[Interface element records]
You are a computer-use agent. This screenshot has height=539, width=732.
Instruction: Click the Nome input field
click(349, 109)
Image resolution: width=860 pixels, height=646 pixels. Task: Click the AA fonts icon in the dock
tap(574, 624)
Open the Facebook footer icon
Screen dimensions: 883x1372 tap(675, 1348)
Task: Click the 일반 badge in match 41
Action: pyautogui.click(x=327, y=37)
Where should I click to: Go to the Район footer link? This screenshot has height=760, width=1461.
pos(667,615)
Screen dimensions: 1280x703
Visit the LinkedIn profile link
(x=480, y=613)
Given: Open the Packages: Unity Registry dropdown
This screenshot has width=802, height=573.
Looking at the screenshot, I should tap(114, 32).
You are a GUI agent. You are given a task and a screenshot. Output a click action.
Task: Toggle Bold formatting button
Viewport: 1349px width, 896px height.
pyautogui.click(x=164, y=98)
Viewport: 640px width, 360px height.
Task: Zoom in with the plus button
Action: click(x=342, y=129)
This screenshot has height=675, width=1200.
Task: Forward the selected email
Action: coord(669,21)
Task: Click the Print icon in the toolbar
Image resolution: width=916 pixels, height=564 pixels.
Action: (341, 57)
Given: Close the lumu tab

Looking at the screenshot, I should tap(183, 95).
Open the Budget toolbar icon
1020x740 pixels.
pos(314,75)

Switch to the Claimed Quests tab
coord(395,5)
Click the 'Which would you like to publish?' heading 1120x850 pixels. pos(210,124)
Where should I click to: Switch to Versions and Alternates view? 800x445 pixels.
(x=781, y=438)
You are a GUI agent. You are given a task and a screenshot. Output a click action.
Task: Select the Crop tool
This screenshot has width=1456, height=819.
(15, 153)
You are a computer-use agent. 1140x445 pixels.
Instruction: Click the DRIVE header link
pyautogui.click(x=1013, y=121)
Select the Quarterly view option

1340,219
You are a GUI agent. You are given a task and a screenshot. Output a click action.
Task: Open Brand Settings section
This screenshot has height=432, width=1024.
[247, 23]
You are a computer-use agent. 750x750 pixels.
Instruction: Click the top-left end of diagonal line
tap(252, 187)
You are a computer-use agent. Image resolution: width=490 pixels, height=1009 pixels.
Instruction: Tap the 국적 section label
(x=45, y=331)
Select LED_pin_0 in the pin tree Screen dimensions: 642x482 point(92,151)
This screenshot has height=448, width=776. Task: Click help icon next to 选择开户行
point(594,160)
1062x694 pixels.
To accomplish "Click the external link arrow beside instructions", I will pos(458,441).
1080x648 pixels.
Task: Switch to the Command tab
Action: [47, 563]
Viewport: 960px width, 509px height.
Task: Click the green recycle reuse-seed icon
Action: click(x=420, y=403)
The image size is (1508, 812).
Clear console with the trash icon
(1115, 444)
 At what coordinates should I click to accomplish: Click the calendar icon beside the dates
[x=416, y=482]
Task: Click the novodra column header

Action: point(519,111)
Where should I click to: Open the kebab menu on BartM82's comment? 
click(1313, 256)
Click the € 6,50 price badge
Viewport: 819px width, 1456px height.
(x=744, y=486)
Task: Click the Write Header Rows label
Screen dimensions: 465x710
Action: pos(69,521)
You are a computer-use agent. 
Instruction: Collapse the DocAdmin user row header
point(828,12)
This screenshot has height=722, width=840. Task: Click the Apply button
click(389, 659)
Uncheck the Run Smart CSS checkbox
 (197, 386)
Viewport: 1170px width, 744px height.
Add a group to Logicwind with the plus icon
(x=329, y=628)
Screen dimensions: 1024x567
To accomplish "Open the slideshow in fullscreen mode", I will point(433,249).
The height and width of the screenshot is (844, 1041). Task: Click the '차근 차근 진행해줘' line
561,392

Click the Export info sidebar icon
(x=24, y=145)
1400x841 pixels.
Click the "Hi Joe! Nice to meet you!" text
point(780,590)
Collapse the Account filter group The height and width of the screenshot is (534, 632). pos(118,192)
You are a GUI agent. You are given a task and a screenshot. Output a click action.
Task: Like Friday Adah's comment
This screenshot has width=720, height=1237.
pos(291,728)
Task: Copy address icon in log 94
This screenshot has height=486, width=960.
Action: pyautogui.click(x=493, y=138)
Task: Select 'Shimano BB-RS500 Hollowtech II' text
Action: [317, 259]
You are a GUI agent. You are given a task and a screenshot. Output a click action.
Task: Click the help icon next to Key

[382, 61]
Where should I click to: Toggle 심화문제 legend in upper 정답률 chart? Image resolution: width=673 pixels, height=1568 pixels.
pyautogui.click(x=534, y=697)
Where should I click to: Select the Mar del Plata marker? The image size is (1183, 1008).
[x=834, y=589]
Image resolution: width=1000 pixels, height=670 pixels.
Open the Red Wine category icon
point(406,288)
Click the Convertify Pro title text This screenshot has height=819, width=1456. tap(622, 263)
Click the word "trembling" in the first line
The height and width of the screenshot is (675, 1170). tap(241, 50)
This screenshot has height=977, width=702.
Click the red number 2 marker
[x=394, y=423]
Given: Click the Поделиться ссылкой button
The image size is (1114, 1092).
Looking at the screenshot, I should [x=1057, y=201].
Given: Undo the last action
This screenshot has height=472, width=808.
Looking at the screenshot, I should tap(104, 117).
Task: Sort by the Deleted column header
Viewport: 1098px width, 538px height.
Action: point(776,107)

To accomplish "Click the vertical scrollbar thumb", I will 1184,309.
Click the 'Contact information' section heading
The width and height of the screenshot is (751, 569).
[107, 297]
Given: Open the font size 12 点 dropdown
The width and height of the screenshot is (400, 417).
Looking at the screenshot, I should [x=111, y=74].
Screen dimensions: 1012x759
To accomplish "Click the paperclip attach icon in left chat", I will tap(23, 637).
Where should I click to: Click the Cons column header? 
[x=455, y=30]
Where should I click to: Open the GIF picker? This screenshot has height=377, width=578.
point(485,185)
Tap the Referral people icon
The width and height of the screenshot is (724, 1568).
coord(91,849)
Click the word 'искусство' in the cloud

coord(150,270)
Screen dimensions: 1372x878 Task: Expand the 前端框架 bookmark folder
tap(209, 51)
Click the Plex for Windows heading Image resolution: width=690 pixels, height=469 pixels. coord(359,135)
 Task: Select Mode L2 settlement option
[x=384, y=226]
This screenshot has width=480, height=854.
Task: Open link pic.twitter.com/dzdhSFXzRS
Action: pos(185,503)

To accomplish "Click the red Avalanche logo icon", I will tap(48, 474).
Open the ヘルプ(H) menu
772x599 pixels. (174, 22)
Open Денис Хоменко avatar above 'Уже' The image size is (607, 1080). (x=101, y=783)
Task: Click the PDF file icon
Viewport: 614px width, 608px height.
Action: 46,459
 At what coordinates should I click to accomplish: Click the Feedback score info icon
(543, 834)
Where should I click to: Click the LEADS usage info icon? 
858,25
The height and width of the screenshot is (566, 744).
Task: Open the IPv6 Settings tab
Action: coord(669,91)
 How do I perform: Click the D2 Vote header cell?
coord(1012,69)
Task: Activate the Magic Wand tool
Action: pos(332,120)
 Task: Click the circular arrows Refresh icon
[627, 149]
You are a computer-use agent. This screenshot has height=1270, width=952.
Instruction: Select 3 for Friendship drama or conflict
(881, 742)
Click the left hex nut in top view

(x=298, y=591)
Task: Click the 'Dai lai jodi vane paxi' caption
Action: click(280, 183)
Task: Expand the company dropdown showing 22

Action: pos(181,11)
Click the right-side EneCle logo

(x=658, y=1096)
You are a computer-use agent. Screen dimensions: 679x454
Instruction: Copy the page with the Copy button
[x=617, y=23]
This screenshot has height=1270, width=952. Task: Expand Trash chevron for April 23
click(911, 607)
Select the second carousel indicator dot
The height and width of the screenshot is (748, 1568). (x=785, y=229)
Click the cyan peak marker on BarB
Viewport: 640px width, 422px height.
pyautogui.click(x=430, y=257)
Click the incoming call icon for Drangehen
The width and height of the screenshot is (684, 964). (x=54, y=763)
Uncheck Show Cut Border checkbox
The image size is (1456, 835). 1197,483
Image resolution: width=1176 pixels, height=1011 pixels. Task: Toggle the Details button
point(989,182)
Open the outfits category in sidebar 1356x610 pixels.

### Instructions to follow:
Please copy out, word for word, the stretch of lines from the one containing "Task: Expand the company dropdown showing 22" through the one containing "The width and height of the screenshot is (684, 964).", with both of those lines included.

### Output for this exercise:
Task: Expand the company dropdown showing 22

Action: pos(181,11)
Click the right-side EneCle logo

(x=658, y=1096)
You are a computer-use agent. Screen dimensions: 679x454
Instruction: Copy the page with the Copy button
[x=617, y=23]
This screenshot has height=1270, width=952. Task: Expand Trash chevron for April 23
click(911, 607)
Select the second carousel indicator dot
The height and width of the screenshot is (748, 1568). (x=785, y=229)
Click the cyan peak marker on BarB
Viewport: 640px width, 422px height.
pyautogui.click(x=430, y=257)
Click the incoming call icon for Drangehen
The width and height of the screenshot is (684, 964). (x=54, y=763)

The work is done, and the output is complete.